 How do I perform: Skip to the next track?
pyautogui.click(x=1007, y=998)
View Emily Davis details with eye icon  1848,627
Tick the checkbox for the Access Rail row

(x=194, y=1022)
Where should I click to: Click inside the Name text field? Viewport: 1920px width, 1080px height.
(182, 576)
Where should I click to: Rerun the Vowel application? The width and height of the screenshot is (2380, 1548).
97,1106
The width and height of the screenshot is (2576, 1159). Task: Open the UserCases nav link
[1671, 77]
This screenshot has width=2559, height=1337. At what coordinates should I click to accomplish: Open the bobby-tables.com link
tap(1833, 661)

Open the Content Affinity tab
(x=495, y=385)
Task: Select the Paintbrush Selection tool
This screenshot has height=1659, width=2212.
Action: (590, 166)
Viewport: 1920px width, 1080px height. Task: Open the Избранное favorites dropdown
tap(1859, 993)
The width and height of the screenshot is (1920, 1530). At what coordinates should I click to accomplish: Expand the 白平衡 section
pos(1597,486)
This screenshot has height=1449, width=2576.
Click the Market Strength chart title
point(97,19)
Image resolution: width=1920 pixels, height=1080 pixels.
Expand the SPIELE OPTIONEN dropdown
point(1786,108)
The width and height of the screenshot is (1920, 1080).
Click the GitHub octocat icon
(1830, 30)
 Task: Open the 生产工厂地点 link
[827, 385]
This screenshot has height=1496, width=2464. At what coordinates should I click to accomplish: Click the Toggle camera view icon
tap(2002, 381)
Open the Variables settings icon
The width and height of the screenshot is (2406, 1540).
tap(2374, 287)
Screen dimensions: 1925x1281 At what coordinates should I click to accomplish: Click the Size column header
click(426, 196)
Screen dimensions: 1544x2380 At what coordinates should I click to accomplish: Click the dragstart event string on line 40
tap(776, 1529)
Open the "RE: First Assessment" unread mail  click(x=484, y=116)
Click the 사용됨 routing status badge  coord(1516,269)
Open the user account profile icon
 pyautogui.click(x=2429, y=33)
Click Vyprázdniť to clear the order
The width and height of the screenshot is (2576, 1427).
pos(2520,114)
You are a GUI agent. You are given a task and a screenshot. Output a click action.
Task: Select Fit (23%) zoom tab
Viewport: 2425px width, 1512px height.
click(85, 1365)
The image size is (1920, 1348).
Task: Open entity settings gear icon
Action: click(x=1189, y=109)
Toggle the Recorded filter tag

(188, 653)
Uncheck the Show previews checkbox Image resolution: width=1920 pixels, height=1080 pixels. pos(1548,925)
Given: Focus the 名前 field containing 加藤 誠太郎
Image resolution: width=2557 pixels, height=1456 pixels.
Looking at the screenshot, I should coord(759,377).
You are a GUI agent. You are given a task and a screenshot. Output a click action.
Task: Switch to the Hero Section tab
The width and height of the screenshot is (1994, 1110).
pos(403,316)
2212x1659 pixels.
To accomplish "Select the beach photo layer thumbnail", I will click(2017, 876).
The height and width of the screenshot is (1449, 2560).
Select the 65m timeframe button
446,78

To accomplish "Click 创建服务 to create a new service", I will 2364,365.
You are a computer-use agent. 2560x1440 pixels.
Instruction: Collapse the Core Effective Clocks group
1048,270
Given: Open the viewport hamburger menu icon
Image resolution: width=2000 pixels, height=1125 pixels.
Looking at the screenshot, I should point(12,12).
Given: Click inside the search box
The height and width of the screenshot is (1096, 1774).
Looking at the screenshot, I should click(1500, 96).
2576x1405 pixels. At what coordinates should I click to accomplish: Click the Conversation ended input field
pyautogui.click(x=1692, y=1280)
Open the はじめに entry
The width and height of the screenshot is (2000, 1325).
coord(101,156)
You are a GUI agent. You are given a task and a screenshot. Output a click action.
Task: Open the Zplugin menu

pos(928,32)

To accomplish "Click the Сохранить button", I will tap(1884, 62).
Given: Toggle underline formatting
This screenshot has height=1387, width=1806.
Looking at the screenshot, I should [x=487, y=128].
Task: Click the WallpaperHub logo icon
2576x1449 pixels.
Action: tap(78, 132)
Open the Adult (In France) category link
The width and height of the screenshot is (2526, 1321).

> [Exercise] All that is wanted is an exact copy of the lines above from the one with "Task: Select the Paintbrush Selection tool" through the one with "This screenshot has height=1449, width=2576.", with both ends included.

> [Your response]
Task: Select the Paintbrush Selection tool
This screenshot has height=1659, width=2212.
Action: (590, 166)
Viewport: 1920px width, 1080px height. Task: Open the Избранное favorites dropdown
tap(1859, 993)
The width and height of the screenshot is (1920, 1530). At what coordinates should I click to accomplish: Expand the 白平衡 section
pos(1597,486)
This screenshot has height=1449, width=2576.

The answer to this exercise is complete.